Bringing policies for mandatory labels across the Atlantic *en masse *will have the exact same effects. That same poll indicated that over 60% of Americans already see GMOs as harmful to human health, so the likelihood of required labels coming across as innocuous informational tools is even slimmer than it was in Europe a decade ago.

This is particularly true given how many in this country think about the term “GMO” in the first place. A good number of people do know that the term refers to some kind of genetic change, like the people Jimmy Kimmel asked about GMOs for his show, but only a smaller handful of people can (accurately) say that the term “GMO” applies to transgenic organisms, or those that have genes originally from other species engineered into their genomes.

More problematically, few people outside of biological, biotechnological, and genetic circles understand that such GMOs should properly be called something like “GEOs,” or genetically engineered organisms. After all, fundamentally speaking, every crop and every farm animal we as a species have cultivated, corralled, and consumed in the last 10,000 years has been genetically modified. The wild ancestors of maize, wheat, and every other staple of the human diet look almost nothing like their descendants, thanks to the fact that ancient farmers modified the genomes of those ancestor plants to suit their needs through the random gene movements achieved via selective breeding. Even without restriction enzymes, Neolithic humans practiced an effective, albeit crude, form of genetic engineering.

While the debate about whether to cover transgenic foods with stickers and red tape rages on, modern farmers still use that crude genetic engineering to improve our food supply. Yet strangely, many still argue that using selective breeding to randomly shift hundreds or thousands of genes around is more natural and more safe than precisely introducing a gene into a specific location.
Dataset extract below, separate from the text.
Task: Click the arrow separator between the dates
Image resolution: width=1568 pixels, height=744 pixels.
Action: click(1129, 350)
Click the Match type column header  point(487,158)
Only a great deal of time and concerted effort by the scientific community will banish that idea, as well as the others that come from seeing GEOs as dangerous, from our national consciousness. Until we reach that point, the same fate that befell them in Europe will befall them here if mandatory labelling of GEOs becomes common across the country. With their bottom lines at stake, big agribusiness and small farmers alike would face incredible pressure to abandon the pursuit of genetically engineered crops. And just like our counterparts across the ocean, we’ll lose actual choice in what we eat.